[Task brief] Go over the data below and say how many lines hold the word "icon". Only the number is needed.

[Supplied records]
══════════
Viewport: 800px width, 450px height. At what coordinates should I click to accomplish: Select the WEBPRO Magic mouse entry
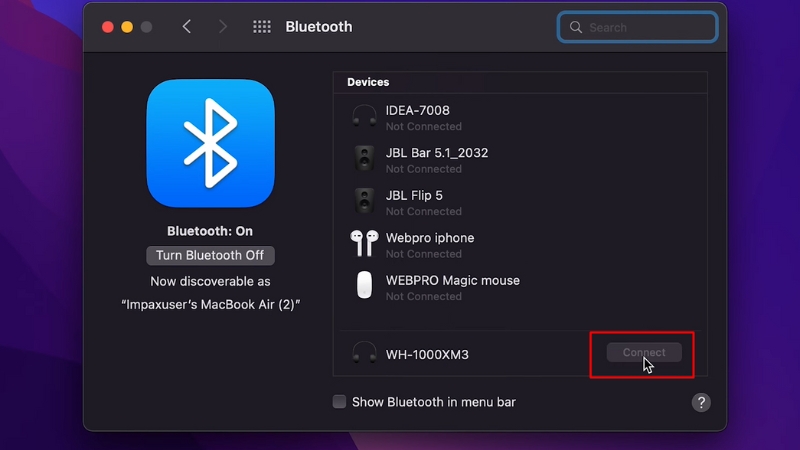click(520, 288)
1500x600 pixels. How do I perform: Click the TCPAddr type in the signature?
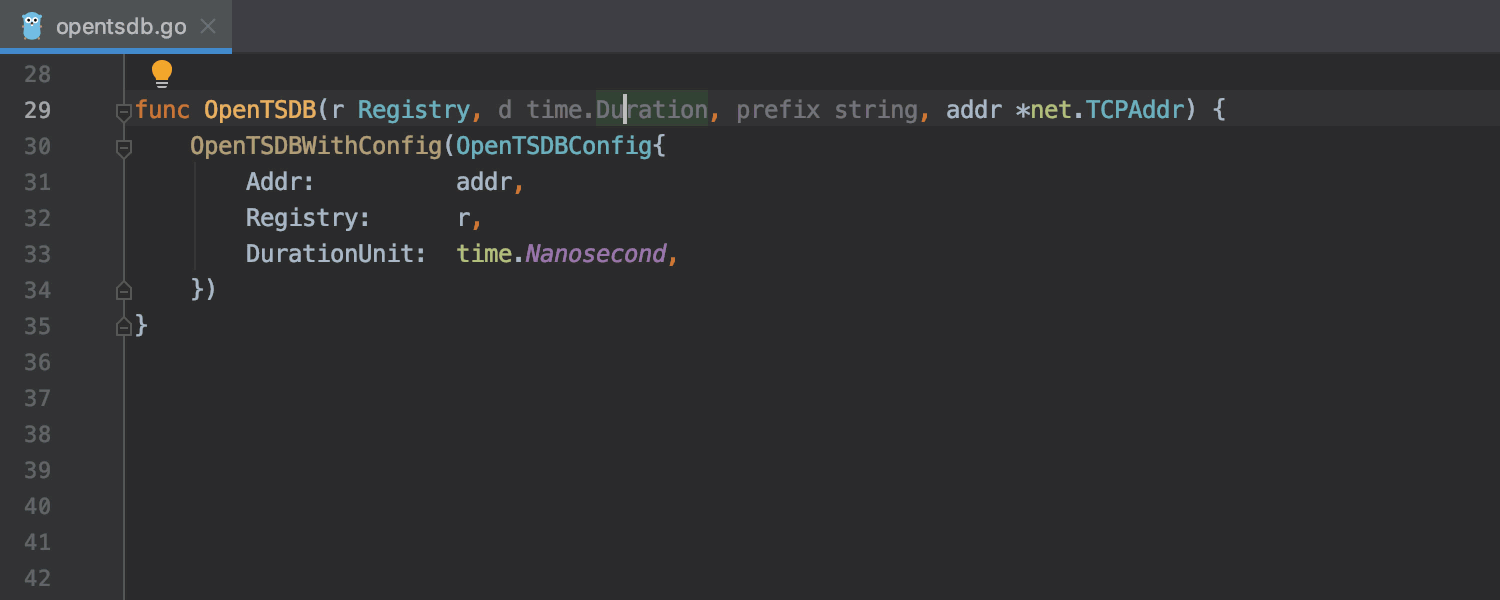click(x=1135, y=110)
══════════
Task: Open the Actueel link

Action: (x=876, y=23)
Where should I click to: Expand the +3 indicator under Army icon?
══════════
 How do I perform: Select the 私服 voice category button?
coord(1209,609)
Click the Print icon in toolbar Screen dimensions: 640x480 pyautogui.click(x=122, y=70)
══════════
[Response to this task] 2